American journalist, music critic, and teacher

Allan Kozinn (born July 28, 1954) is an American journalist, music critic, and teacher.

Kozinn received bachelor's degrees in music and journalism from Syracuse University in 1976. He began freelancing as a critic and music feature writer for The New York Times in 1977 and joined the paper's staff in 1991. Before joining the Times, he was a contributing editor to High Fidelity and Keynote magazines, and a frequent contributor to Guitar Player, Keyboard, Pulse, and other publications. He was also the first music critic for The New York Observer.

Kozinn has written a number of books, including Guitar: The History, the Music, the Players (1984), Mischa Elman and the Romantic Style (1990), The Beatles (1995), Classical Music: A Critic's Guide to the 100 Most Important Recordings (2004), Got That Something: How the Beatles' I Want to Hold Your Hand Changed Everything (2014) and Spoleto 40 - Spoleto Festival USA 40 Years (2016). In 2014, Kozinn began working with researcher Adrian Sinclair on The McCartney Legacy, a multi-volume biography of Paul McCartney. Volume 1 was published in December 2022.

Kozinn joined the faculty of New York University in 2004, where, through 2014, he taught courses in music criticism, Baroque music, and the Beatles. He also taught a course in the history of musical interpretation at the Juilliard School.
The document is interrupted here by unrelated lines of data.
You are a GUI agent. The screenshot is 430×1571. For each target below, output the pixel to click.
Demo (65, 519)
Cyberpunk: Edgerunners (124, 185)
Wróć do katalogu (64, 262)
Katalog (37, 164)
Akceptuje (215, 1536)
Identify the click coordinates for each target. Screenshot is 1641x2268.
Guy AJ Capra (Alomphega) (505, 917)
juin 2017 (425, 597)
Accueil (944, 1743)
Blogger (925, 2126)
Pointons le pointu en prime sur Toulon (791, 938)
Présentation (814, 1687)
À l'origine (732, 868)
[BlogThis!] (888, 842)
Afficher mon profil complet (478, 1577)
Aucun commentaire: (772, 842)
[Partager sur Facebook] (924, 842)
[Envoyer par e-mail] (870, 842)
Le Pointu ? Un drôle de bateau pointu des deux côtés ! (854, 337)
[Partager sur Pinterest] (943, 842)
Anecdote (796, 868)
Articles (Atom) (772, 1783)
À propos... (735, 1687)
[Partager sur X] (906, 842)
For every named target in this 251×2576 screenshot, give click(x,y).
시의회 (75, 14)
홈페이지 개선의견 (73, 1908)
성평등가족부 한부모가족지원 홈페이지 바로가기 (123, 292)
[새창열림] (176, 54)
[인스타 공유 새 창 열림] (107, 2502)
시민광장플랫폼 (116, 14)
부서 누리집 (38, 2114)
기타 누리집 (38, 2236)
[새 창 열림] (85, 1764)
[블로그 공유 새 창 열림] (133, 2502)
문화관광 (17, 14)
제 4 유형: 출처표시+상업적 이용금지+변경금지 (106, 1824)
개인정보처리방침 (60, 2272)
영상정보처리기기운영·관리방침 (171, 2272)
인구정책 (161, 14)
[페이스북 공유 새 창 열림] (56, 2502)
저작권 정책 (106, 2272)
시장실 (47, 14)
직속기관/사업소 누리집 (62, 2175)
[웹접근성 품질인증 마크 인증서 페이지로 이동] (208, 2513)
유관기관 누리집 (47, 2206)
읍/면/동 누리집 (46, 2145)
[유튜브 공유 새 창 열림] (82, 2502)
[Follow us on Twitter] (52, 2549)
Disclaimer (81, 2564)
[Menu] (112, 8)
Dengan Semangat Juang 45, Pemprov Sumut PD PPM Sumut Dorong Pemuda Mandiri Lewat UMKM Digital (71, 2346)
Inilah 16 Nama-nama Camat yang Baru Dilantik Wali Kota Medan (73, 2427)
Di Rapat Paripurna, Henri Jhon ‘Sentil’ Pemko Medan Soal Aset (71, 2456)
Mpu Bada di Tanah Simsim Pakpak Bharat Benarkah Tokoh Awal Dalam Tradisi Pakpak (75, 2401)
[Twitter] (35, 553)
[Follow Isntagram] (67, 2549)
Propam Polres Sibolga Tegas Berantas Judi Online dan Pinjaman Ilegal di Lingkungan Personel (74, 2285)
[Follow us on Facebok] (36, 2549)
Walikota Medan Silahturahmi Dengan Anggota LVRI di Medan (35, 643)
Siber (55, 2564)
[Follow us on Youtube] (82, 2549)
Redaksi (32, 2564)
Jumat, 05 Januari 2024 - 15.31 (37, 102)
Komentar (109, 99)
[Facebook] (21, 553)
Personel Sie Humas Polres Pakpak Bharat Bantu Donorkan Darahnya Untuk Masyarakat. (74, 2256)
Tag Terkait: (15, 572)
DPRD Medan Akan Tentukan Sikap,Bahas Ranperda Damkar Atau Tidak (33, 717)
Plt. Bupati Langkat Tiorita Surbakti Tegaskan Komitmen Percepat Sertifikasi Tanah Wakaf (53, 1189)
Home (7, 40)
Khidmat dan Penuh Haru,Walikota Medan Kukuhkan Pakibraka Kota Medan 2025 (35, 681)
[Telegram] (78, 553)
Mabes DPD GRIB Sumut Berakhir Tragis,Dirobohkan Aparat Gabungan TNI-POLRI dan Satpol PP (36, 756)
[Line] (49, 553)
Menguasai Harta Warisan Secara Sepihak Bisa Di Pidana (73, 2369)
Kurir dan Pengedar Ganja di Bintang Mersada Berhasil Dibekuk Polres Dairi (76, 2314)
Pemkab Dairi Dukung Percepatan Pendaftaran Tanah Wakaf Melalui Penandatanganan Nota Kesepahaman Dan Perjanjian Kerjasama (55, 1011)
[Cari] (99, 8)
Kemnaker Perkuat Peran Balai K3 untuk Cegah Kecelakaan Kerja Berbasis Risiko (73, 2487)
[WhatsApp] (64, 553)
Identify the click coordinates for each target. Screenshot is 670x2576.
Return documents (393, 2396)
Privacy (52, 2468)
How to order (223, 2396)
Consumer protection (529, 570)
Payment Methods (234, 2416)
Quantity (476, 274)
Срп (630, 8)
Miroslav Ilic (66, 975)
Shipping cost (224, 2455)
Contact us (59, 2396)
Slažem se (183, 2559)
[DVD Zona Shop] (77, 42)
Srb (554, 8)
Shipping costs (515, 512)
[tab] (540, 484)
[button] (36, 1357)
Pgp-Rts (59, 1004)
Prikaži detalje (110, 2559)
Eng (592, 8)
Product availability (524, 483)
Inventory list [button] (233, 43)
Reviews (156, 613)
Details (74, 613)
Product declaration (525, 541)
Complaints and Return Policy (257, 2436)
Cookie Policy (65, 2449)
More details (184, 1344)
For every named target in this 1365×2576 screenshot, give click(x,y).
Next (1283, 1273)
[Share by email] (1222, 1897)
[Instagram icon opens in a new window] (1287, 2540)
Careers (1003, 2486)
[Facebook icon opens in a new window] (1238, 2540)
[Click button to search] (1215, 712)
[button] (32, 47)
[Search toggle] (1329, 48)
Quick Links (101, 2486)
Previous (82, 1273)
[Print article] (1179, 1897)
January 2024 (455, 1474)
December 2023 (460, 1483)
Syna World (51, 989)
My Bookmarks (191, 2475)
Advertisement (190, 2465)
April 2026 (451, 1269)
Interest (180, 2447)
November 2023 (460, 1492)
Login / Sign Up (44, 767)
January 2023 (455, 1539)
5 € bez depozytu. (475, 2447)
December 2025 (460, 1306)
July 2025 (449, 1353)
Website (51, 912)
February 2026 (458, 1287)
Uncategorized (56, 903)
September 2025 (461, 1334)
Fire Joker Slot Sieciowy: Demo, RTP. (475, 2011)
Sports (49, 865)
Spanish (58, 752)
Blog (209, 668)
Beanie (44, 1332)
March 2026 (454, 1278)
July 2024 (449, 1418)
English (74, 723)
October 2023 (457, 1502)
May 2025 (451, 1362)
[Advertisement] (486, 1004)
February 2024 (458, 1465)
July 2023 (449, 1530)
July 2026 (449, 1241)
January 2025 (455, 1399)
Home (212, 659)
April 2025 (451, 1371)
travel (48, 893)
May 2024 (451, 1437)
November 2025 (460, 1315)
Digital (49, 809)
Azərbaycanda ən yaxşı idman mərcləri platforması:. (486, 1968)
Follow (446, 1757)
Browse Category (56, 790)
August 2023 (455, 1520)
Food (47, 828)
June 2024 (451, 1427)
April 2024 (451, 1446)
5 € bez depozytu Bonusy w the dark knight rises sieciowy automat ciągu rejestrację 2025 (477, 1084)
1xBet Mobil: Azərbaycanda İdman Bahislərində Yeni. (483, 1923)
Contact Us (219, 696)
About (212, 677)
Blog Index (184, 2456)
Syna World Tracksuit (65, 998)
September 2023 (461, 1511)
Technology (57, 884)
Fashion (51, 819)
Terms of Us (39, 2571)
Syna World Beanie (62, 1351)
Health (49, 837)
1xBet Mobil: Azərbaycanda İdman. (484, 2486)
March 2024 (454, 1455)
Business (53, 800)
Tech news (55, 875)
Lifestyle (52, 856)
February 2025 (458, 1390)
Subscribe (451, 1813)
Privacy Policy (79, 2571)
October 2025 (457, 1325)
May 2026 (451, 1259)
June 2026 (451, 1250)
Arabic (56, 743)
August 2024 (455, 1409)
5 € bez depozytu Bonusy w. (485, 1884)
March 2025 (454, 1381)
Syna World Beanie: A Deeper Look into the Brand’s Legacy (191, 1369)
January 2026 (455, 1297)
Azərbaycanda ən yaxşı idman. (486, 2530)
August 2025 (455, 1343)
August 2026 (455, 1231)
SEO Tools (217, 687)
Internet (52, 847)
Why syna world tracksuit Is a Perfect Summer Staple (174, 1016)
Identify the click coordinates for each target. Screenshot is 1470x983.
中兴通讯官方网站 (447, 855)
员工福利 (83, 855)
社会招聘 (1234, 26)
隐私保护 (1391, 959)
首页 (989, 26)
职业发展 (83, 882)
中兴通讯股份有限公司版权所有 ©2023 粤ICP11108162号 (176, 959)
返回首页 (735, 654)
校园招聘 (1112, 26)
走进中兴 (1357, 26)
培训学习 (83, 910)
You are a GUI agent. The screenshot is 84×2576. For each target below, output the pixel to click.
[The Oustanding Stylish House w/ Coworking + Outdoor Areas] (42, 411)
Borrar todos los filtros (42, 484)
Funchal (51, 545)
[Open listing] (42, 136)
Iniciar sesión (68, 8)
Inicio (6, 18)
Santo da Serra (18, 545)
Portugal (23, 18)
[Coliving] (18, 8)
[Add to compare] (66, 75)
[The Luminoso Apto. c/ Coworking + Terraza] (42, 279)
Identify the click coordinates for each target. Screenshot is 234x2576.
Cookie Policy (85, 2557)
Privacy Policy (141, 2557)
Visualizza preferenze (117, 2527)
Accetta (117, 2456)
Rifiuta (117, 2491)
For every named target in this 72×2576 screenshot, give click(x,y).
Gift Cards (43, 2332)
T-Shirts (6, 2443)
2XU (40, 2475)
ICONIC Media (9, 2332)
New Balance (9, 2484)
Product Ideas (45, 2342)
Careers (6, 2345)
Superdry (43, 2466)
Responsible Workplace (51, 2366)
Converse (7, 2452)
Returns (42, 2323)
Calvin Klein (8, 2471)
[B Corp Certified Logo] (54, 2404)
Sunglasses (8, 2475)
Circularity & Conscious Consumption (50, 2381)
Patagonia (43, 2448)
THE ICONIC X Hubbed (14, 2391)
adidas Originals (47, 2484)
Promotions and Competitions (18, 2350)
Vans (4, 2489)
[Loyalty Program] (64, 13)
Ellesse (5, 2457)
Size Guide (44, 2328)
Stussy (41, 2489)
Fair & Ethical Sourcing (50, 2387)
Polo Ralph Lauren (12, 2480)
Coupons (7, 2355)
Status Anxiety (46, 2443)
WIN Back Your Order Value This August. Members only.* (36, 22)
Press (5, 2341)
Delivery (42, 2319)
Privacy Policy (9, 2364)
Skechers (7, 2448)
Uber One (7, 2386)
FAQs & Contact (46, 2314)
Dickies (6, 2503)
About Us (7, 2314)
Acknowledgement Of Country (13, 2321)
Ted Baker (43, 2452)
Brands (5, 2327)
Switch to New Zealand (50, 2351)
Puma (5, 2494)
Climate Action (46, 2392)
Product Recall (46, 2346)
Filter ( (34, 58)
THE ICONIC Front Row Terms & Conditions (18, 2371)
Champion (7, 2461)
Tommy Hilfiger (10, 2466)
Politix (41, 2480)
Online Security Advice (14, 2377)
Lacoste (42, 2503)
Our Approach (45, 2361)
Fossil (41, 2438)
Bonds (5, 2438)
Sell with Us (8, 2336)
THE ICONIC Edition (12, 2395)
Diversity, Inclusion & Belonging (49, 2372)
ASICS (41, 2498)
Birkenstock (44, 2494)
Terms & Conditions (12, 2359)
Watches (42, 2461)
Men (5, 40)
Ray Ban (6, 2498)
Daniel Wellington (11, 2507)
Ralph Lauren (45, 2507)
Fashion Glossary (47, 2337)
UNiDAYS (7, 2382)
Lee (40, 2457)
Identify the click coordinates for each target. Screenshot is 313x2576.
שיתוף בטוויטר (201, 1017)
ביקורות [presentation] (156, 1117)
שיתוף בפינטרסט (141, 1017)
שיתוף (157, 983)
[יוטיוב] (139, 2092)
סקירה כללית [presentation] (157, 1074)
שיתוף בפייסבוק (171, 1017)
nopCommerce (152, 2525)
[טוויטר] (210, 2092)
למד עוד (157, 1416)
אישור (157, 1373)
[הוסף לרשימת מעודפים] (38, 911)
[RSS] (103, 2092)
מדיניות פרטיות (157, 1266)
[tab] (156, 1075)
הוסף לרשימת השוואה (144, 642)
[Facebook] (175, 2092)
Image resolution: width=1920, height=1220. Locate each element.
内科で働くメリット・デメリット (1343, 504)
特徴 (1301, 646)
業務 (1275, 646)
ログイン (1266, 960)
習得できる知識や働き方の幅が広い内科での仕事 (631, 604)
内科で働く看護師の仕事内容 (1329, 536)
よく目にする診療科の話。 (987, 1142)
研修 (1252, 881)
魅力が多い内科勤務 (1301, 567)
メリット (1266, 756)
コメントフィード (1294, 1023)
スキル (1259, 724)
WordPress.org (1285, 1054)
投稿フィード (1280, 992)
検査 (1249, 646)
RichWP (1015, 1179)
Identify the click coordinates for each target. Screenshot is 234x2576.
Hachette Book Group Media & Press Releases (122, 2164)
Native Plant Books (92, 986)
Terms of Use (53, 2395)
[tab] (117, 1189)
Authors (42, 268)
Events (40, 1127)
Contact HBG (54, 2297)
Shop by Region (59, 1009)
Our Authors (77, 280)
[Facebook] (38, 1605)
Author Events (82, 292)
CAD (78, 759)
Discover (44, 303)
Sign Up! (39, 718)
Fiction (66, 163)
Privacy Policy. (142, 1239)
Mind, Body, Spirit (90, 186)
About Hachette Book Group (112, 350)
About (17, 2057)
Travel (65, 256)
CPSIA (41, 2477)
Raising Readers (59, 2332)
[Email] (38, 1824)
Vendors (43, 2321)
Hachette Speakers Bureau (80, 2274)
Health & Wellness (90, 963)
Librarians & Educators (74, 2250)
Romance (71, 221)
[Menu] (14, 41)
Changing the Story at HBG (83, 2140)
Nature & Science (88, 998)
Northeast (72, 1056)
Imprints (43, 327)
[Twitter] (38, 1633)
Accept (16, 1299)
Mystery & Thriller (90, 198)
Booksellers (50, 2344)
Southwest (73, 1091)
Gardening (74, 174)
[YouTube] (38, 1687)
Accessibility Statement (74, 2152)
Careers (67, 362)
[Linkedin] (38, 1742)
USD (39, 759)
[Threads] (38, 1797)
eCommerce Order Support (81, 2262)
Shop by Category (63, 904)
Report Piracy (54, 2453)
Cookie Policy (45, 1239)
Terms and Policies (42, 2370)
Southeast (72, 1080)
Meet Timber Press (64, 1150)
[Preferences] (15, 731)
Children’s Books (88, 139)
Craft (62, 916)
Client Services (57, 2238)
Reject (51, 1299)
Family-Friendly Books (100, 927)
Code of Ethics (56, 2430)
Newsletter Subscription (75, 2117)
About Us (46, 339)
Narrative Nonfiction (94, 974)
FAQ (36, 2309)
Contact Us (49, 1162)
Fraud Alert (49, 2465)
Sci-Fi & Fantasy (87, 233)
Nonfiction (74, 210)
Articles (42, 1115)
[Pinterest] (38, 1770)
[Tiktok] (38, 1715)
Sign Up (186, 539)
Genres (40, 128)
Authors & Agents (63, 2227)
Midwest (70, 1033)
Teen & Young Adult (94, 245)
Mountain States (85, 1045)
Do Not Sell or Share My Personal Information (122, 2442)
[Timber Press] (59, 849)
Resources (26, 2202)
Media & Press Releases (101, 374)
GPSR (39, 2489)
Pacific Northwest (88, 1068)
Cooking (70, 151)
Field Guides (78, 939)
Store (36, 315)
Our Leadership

In September 2012, The New York Times reassigned Kozinn from his former duties as a classical music critic to general cultural reporting, which caused controversy at the time. In December 2014, Kozinn left the Times, in a round of layoffs and buyouts at the newspaper. He moved to Portland, Maine, in 2015, and was the classical music critic at the Portland Press Herald from 2015 to 2020 and a freelance critic for the Times, The Wall Street Journal and The Washington Post. He is currently a co-host of the video podcast Things We Said Today - A Beatles Video Podcast.

Kozinn is married to the writer Paula Brochu. The couple resides in Portland, Maine.